All lines in the material containing the word "agent" need to be copied.

(Source records):
++++++++++

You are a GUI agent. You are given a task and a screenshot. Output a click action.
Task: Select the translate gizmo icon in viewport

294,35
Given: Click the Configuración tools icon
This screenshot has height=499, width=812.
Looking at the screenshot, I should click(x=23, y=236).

++++++++++

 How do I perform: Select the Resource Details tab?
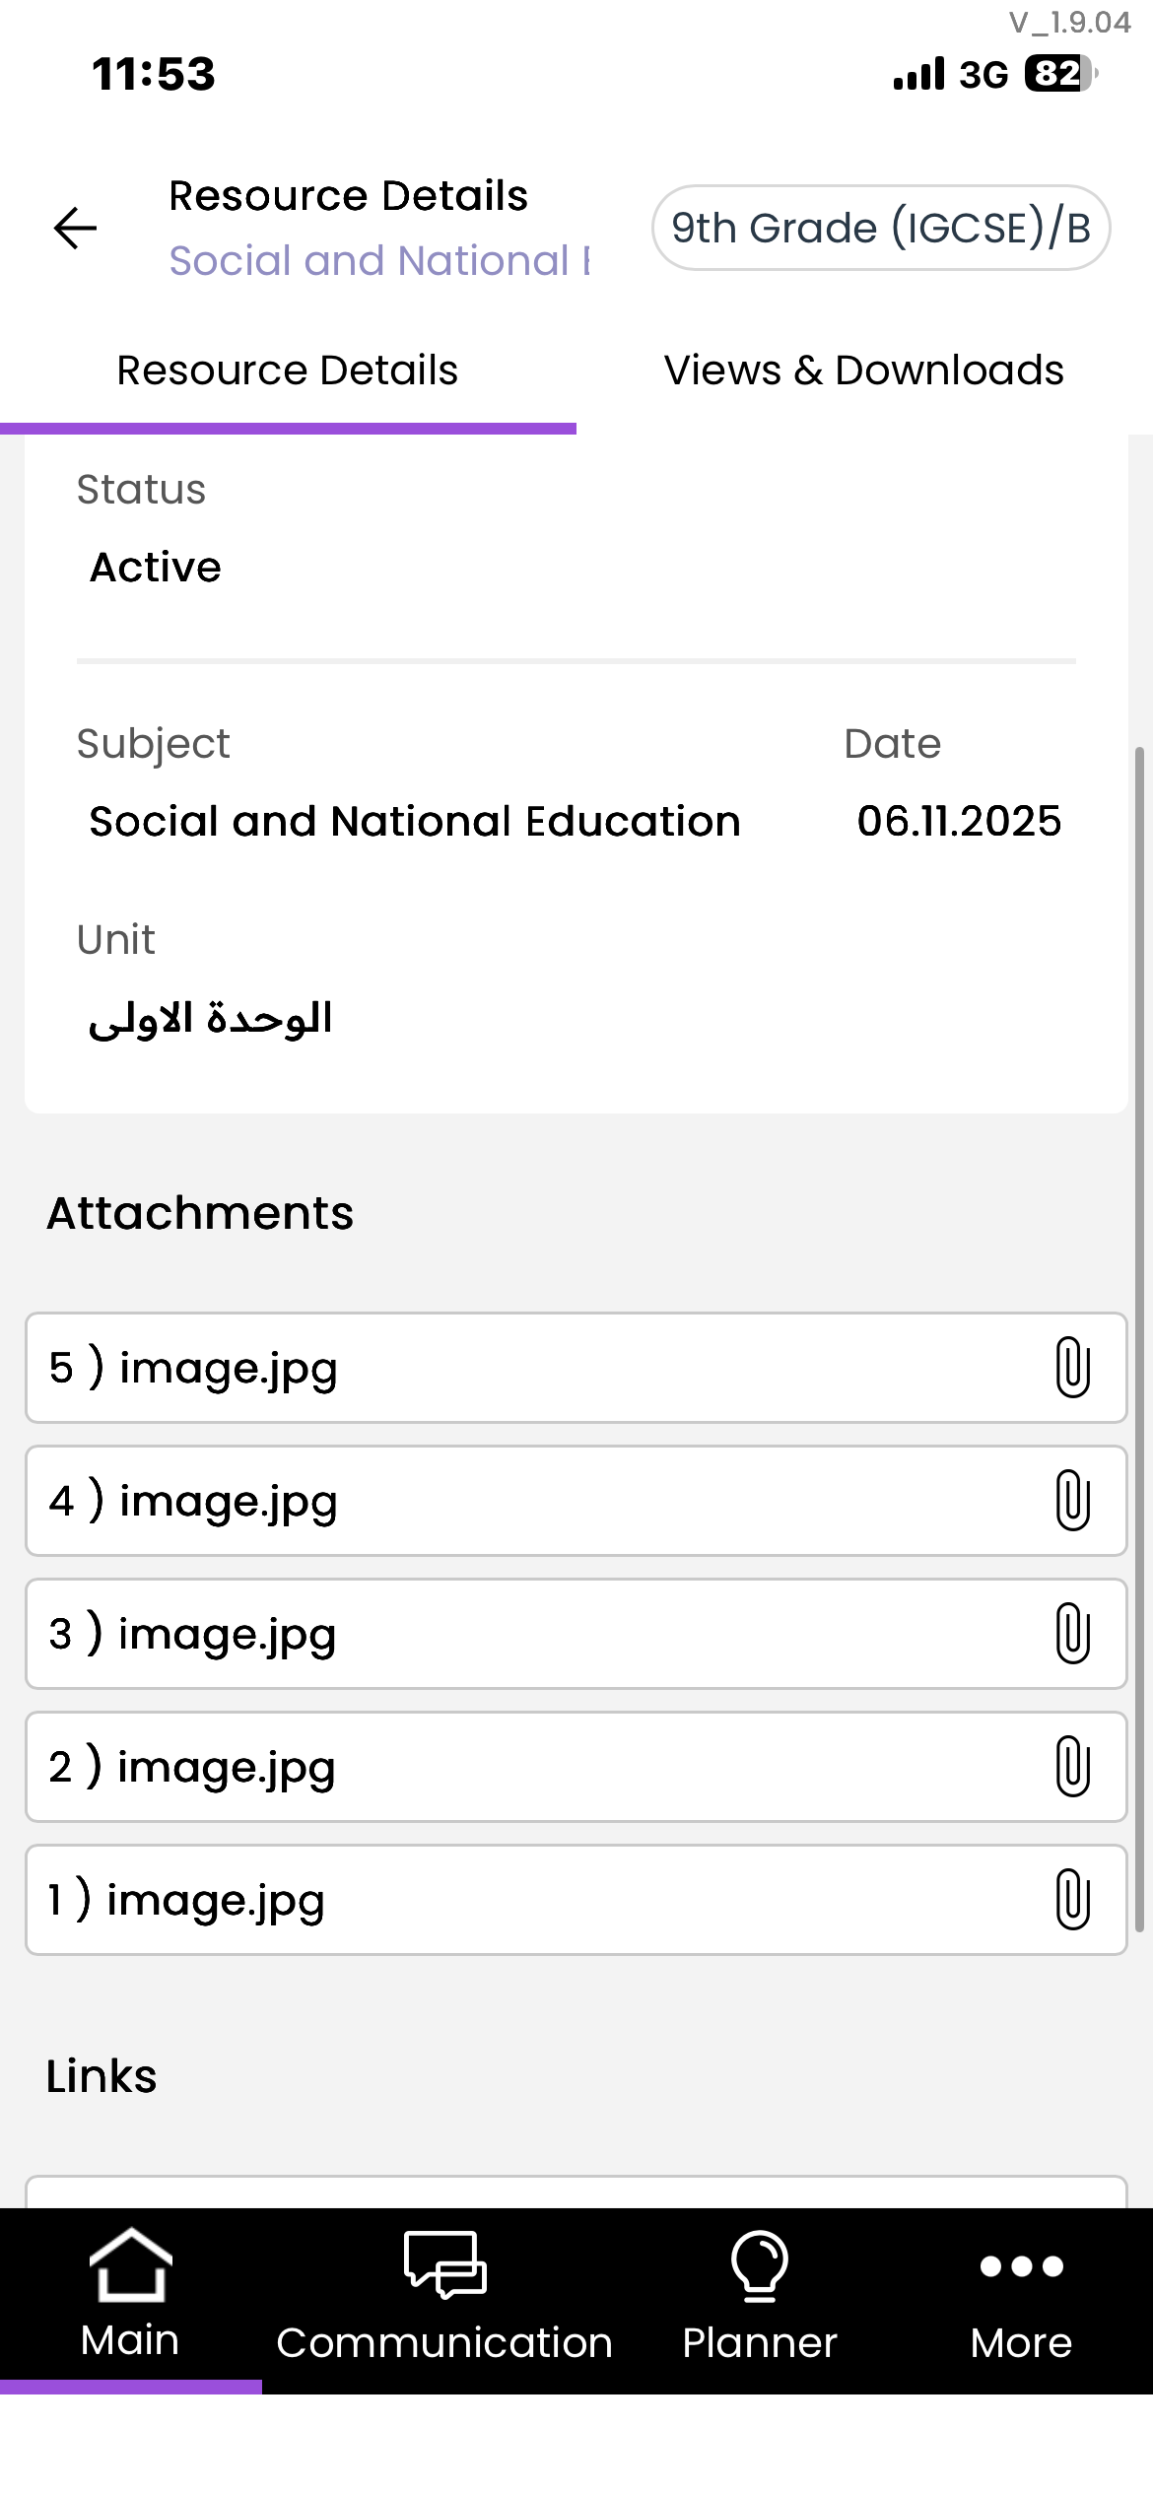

++++++++++

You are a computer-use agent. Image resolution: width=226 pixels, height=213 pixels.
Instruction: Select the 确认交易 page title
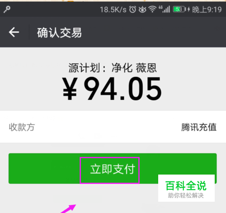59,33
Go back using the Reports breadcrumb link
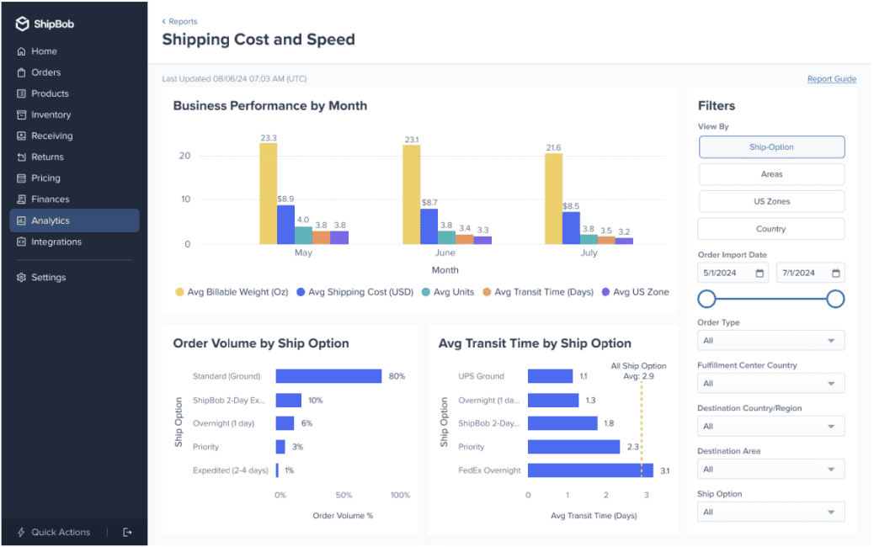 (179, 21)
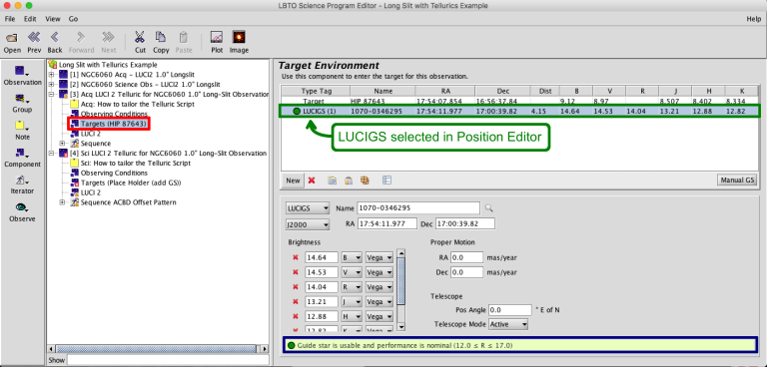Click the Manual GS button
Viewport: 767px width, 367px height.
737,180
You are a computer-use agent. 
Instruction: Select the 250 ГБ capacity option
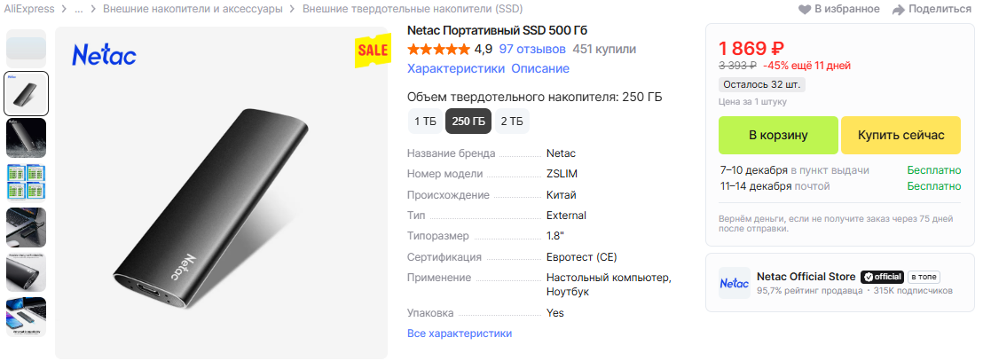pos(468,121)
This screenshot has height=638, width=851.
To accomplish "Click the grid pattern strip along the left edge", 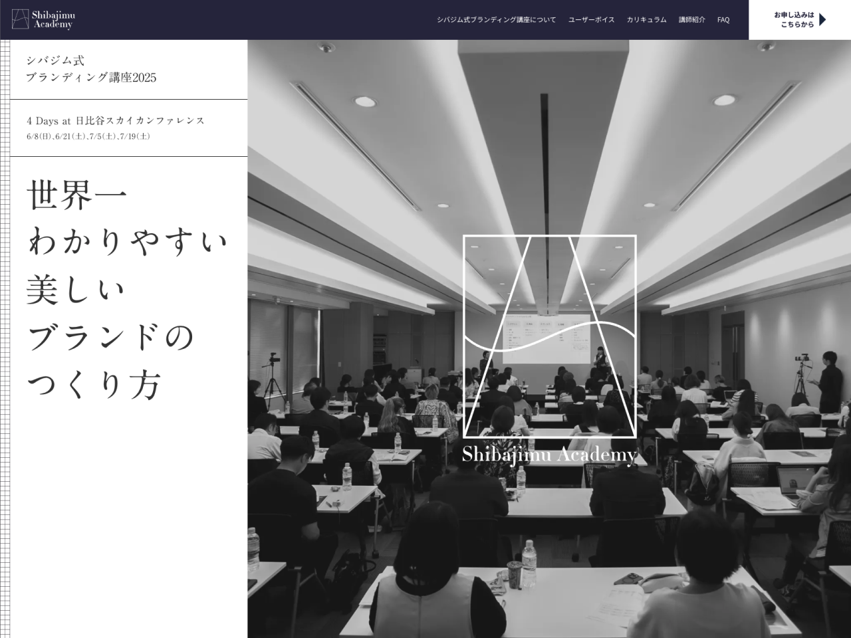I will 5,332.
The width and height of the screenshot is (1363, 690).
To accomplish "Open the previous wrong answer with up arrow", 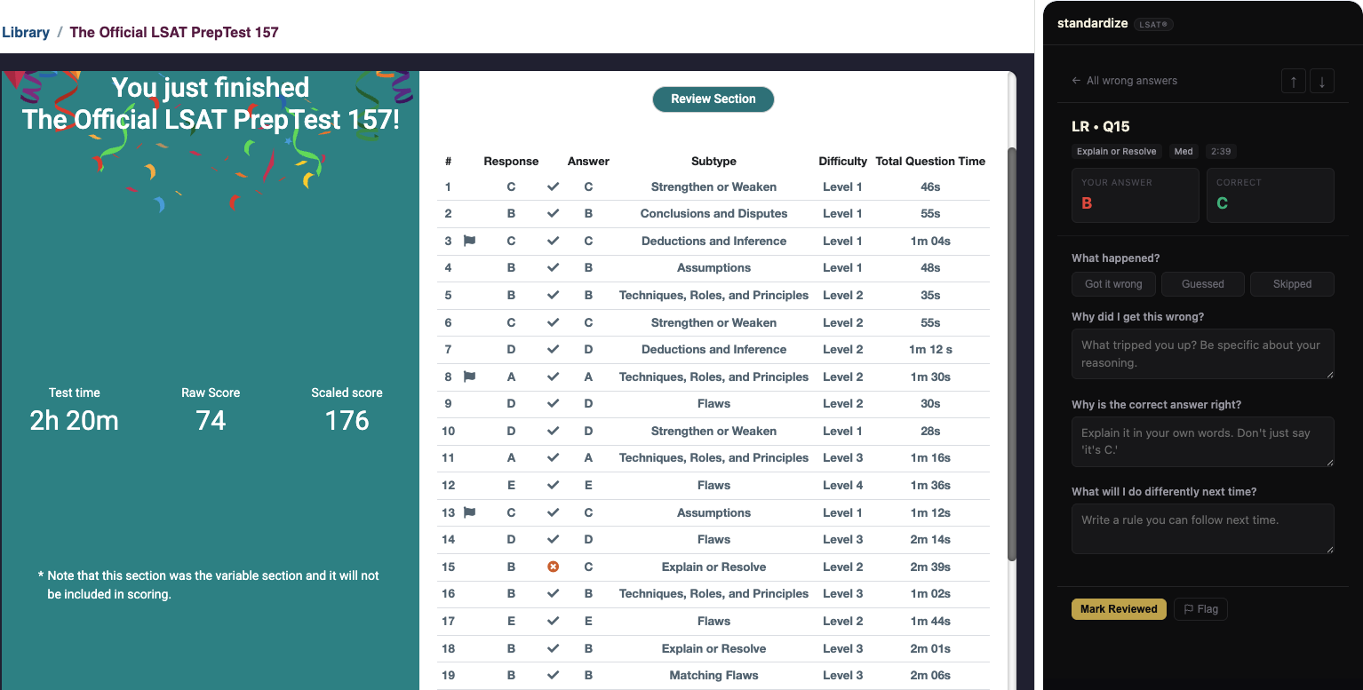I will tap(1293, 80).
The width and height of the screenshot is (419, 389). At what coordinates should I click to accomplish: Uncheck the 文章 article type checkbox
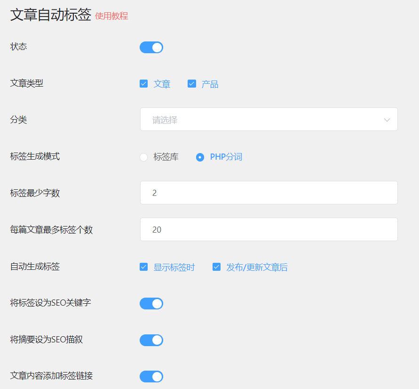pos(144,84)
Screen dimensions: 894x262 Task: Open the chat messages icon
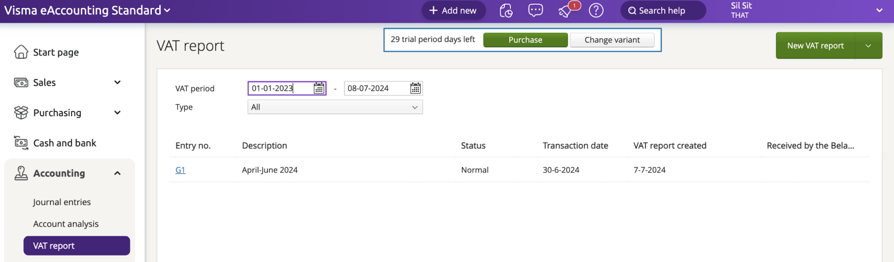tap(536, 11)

++++++++++

(Response):
You are a GUI agent. You are given a task and a screenshot. Output a click action.
You are a computer-use agent. Image resolution: width=226 pixels, height=213 pixels.
You are a computer-use agent. 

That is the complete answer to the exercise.